__MATERIAL PROVIDED__:
────────────────────
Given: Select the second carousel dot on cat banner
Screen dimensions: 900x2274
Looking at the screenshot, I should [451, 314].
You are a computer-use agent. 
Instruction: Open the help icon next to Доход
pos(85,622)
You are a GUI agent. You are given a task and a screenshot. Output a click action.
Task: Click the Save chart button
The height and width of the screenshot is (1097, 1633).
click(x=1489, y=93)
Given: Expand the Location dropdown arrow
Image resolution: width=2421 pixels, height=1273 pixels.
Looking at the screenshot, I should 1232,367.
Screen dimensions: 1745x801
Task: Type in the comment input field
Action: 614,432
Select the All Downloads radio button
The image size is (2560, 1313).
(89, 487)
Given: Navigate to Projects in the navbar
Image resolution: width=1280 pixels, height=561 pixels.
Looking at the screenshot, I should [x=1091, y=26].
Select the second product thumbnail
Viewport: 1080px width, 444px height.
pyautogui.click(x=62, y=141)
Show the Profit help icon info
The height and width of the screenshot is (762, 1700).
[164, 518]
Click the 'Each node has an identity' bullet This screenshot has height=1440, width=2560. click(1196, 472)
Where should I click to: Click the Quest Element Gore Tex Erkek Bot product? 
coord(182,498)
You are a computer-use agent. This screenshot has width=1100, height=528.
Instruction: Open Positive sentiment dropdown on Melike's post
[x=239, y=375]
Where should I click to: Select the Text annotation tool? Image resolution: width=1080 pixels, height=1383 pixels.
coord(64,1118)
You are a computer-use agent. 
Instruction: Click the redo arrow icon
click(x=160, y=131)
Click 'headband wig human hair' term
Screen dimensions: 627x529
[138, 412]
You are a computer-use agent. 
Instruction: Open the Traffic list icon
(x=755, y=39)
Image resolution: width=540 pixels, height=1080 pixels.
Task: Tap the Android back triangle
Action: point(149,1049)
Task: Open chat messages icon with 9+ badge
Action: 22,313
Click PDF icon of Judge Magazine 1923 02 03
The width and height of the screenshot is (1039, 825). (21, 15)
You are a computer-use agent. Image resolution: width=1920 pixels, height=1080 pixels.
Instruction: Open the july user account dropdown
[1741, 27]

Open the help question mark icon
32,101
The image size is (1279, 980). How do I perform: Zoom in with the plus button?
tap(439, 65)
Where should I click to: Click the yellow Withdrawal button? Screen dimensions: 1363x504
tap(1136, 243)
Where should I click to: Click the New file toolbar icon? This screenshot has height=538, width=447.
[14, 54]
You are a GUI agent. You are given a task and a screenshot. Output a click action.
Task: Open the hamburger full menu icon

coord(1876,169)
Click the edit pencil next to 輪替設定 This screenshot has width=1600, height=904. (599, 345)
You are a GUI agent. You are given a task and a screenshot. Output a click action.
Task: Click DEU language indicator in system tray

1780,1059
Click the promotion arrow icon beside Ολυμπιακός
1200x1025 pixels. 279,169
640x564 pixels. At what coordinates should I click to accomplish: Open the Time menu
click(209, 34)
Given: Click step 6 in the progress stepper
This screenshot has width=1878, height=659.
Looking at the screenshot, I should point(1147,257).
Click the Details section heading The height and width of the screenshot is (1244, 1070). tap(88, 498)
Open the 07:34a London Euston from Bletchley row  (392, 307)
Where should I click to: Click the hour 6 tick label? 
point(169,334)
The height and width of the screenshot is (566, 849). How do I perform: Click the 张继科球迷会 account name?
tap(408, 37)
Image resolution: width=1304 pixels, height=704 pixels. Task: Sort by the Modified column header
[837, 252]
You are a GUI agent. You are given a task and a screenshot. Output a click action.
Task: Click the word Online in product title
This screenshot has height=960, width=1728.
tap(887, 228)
────────────────────
__EXERCISE PROMPT__:
Starting with the line with "Click the promotion" and going on through the end of the rows, give those lines again with "progress stepper" switched to "step indicator" and everything else left unchanged.

__SOLUTION TO THIS PROBLEM__:
Click the promotion arrow icon beside Ολυμπιακός
1200x1025 pixels. 279,169
640x564 pixels. At what coordinates should I click to accomplish: Open the Time menu
click(209, 34)
Given: Click step 6 in the step indicator
This screenshot has width=1878, height=659.
Looking at the screenshot, I should point(1147,257).
Click the Details section heading The height and width of the screenshot is (1244, 1070). tap(88, 498)
Open the 07:34a London Euston from Bletchley row  (392, 307)
Where should I click to: Click the hour 6 tick label? 
point(169,334)
The height and width of the screenshot is (566, 849). How do I perform: Click the 张继科球迷会 account name?
tap(408, 37)
Image resolution: width=1304 pixels, height=704 pixels. Task: Sort by the Modified column header
[837, 252]
You are a GUI agent. You are given a task and a screenshot. Output a click action.
Task: Click the word Online in product title
This screenshot has height=960, width=1728.
tap(887, 228)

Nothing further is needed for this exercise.